Ao lidar com as questões pessoais de Devi, sua saúde mental e o processo de luto pelo qual está passando com tamanha sinceridade e delicadeza, Never Have I Ever também funciona como um meio de conscientizar e desmistificar o estigma ao redor das pessoas, principalmente adolescentes, que sofrem de alguma doença mental ao mostrar a família e os amigos de Devi apoiando sua terapia. Ainda que a protagonista não esteja pronta para falar sobre o luto e a perda, a série acerta ao mostrar o processo, as consultas com a Dra. Jamie e como seus sentimentos são abordados e sua dor validada. Never Have I Ever não deixa de ser o entretenimento despretensioso e divertido que eu procurava quando comecei a assistir à série, mas se torna também um dos retratos mais críveis do caminho a ser percorrido para processar sentimentos provenientes da dor de perder alguém que se ama tanto.
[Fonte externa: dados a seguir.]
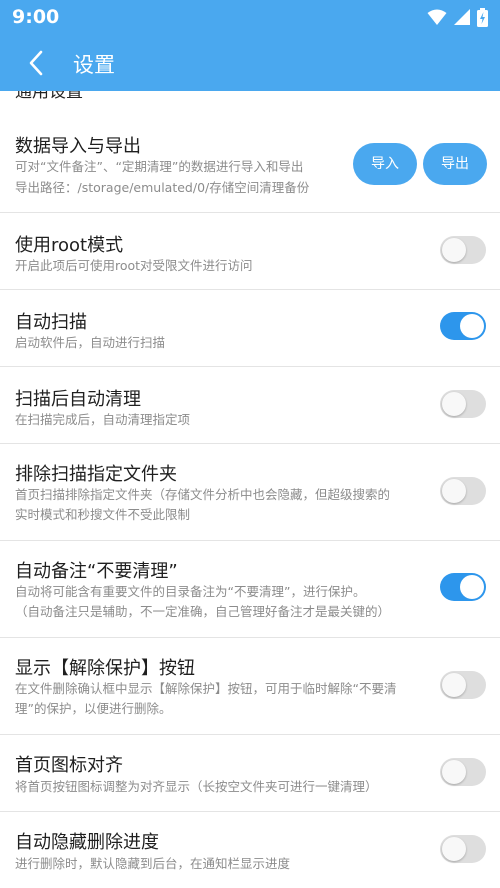  I want to click on root-mode-toggle, so click(463, 250).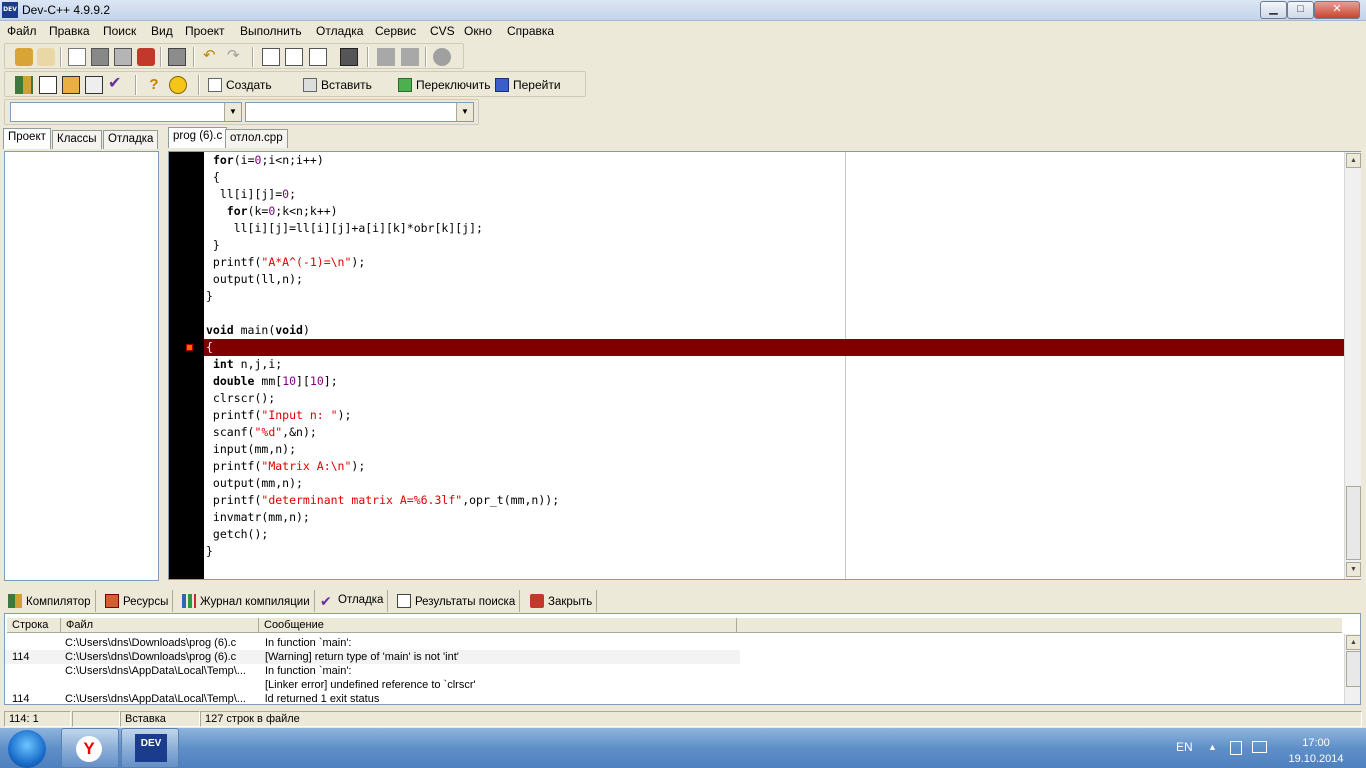 Image resolution: width=1366 pixels, height=768 pixels. I want to click on code-line: }, so click(210, 552).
Never Have I Ever tem um roteiro que não trata seus personagens de maneira ingênua e, no caso de Devi, não a isenta pelas ações erradas. A dramédia é ótima fonte de diversão devido às situações hilárias em que Devi se mete no caminho para conseguir um namorado, seja ele Paxton ou Ben, e também por toda a gama de personagens interessantes e carismáticos que orbitam ao redor da protagonista. No final do dia, Devi é apenas uma adolescente lidando com a dor da maneira que consegue, e não necessariamente uma má pessoa. Ela é uma garota brilhante, com um pendor para o drama e para tomar más decisões baseadas em raiva e dor, e que ainda tem um longo caminho a percorrer no entendimento de si mesma em seu tratamento. Para além da disputa entre Team Paxton e Team Ben, sou Team Devi sem pestanejar.